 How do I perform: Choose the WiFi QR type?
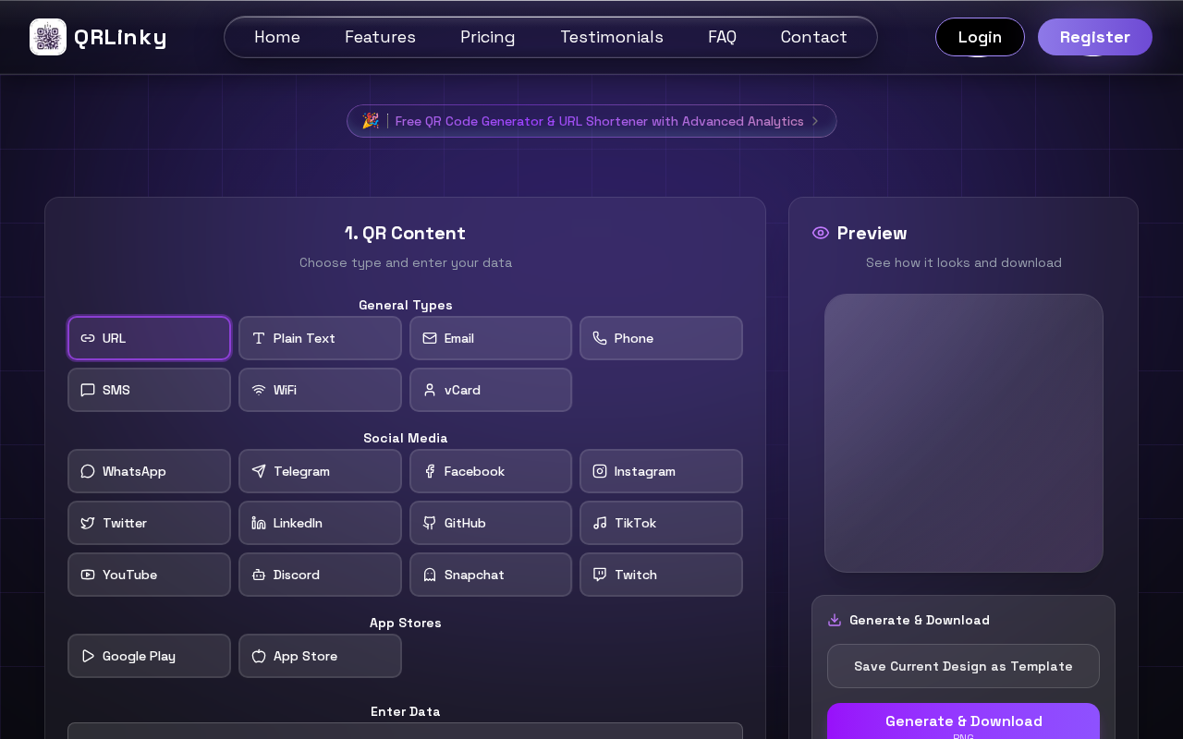click(x=320, y=390)
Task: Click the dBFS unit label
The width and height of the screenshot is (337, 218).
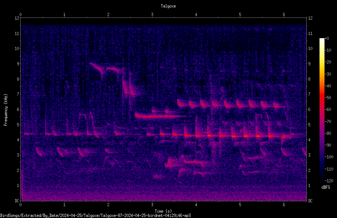Action: 326,187
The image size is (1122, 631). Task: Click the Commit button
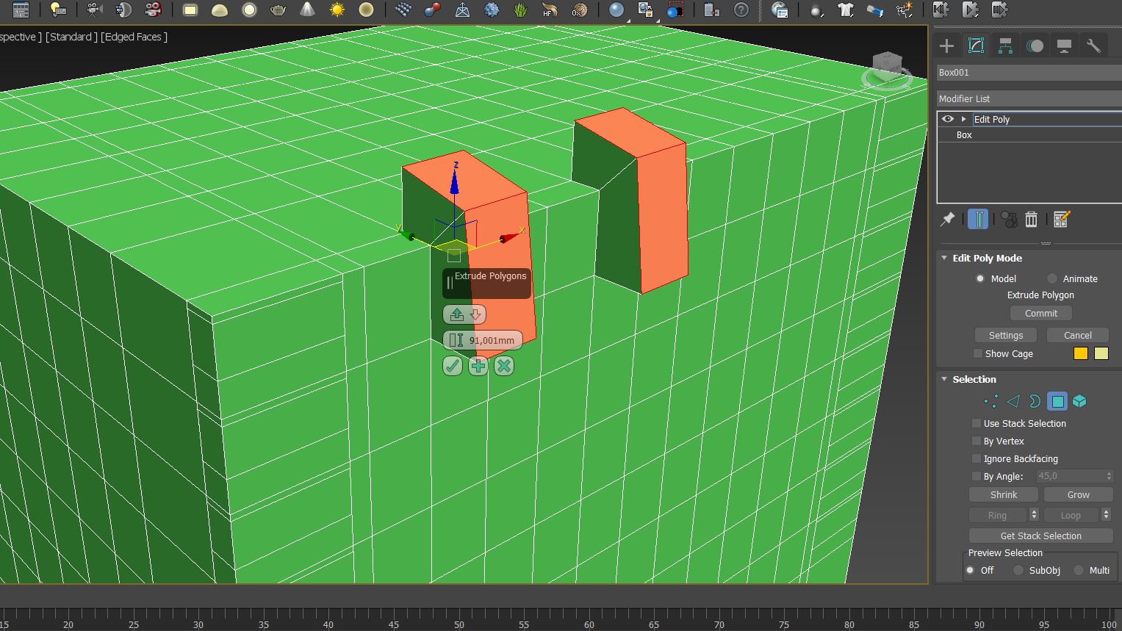click(x=1041, y=313)
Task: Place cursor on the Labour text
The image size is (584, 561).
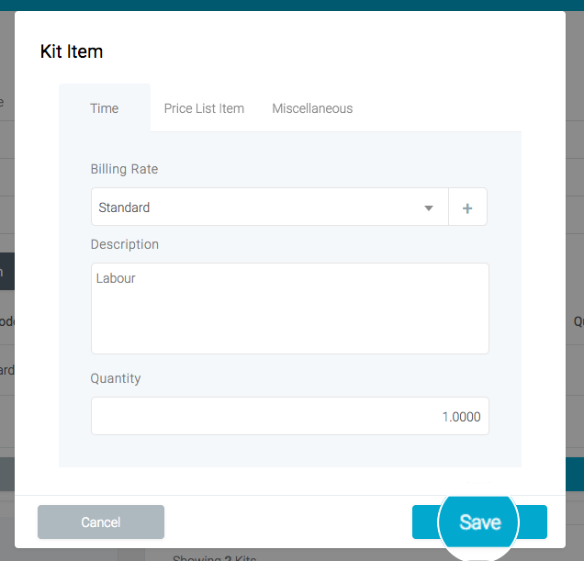Action: click(116, 278)
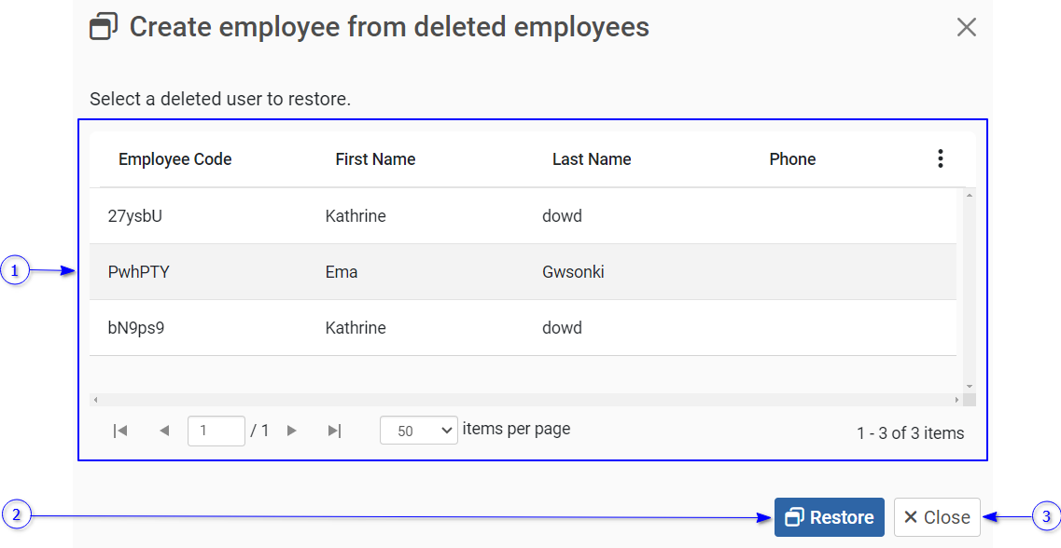Click the page number input field
1061x548 pixels.
tap(216, 431)
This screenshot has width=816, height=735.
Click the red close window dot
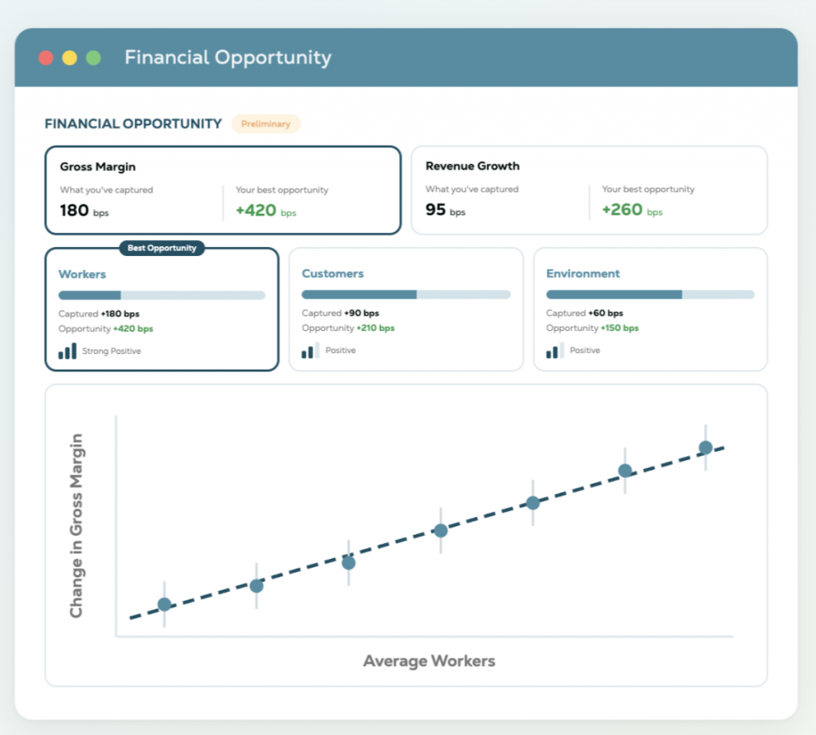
^^^^^^^^^^^^^^^^
**EXERCISE REQUIREMENTS:**
From the line that contains "Task: Place cursor on the Labour text" to the end of the material above, output every line exactly, both ends included, but leave out any pictures.

**RESULT:**
Task: Place cursor on the Labour text
The image size is (584, 561).
Action: click(116, 278)
Click the page number input field
1061x548 pixels.
tap(216, 431)
This screenshot has width=816, height=735.
Click the red close window dot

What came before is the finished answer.